Computational analyses, molecular dynamics, and mutagenesis studies of unprocessed form of [NiFe] hydrogenase reveal the role of disorder for efficient enzyme maturation.

Biological production and oxidation of hydrogen is mediated by hydrogenases, key enzymes for these energy-relevant reactions. Synthesis of [NiFe] hydrogenases involves a complex series of biochemical reactions to assemble protein subunits and metallic cofactors required for enzyme function. A final step in this biosynthetic pathway is the processing of a C-terminal tail (CTT) from its large subunit, thus allowing proper insertion of nickel in the unique NiFe(CN)CO cofactor present in these enzymes. In silico modelling and Molecular Dynamics (MD) analyses of processed vs. unprocessed forms of Rhizobium leguminosarum bv. viciae (Rlv) hydrogenase large subunit HupL showed that its CTT (residues 582-596) is an intrinsically disordered region (IDR) that likely provides the required flexibility to the protein for the final steps of proteolytic maturation.

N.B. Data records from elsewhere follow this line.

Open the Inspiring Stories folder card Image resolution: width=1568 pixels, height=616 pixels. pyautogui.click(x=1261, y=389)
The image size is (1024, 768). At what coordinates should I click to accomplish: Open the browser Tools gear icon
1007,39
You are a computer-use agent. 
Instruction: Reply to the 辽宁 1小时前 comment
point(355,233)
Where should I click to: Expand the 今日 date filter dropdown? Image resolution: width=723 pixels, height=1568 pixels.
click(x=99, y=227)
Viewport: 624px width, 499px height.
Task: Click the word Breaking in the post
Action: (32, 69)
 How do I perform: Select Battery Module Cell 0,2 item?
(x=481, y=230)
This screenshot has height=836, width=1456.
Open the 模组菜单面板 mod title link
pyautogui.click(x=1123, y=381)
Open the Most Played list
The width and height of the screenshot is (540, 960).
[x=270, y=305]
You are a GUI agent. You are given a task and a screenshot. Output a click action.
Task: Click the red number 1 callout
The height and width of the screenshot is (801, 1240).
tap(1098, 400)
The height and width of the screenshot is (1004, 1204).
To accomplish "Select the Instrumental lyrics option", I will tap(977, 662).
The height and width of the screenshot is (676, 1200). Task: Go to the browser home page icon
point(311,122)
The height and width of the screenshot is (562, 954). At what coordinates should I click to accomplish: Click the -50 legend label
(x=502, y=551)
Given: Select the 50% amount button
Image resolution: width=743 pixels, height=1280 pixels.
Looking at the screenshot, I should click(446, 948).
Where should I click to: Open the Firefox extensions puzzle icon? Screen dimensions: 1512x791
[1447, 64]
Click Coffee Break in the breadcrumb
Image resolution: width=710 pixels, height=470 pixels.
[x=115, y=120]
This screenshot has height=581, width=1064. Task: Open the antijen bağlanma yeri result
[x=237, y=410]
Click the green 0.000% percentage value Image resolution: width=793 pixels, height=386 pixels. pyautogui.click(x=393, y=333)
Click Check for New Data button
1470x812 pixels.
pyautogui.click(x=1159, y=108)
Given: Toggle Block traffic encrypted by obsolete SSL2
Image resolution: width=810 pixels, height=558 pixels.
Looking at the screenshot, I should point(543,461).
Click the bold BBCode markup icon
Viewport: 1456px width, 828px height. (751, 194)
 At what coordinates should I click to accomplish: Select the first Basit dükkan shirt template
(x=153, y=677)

Prediction of pKa values of ionizable side chains in both forms of the enzyme's large subunit also revealed that the presence of the CTT strongly modify the protonation state of some key residues around the active site. Furthermore, MD simulations and mutant analyses revealed that two glutamate residues (E27 in the N-terminal region and E589 inside the CTT) likely contribute to the process of nickel incorporation into the enzyme. Computational analysis also revealed structural details on the interaction of Rlv hydrogenase LSU with the endoprotease HupD responsible for the removal of CTT.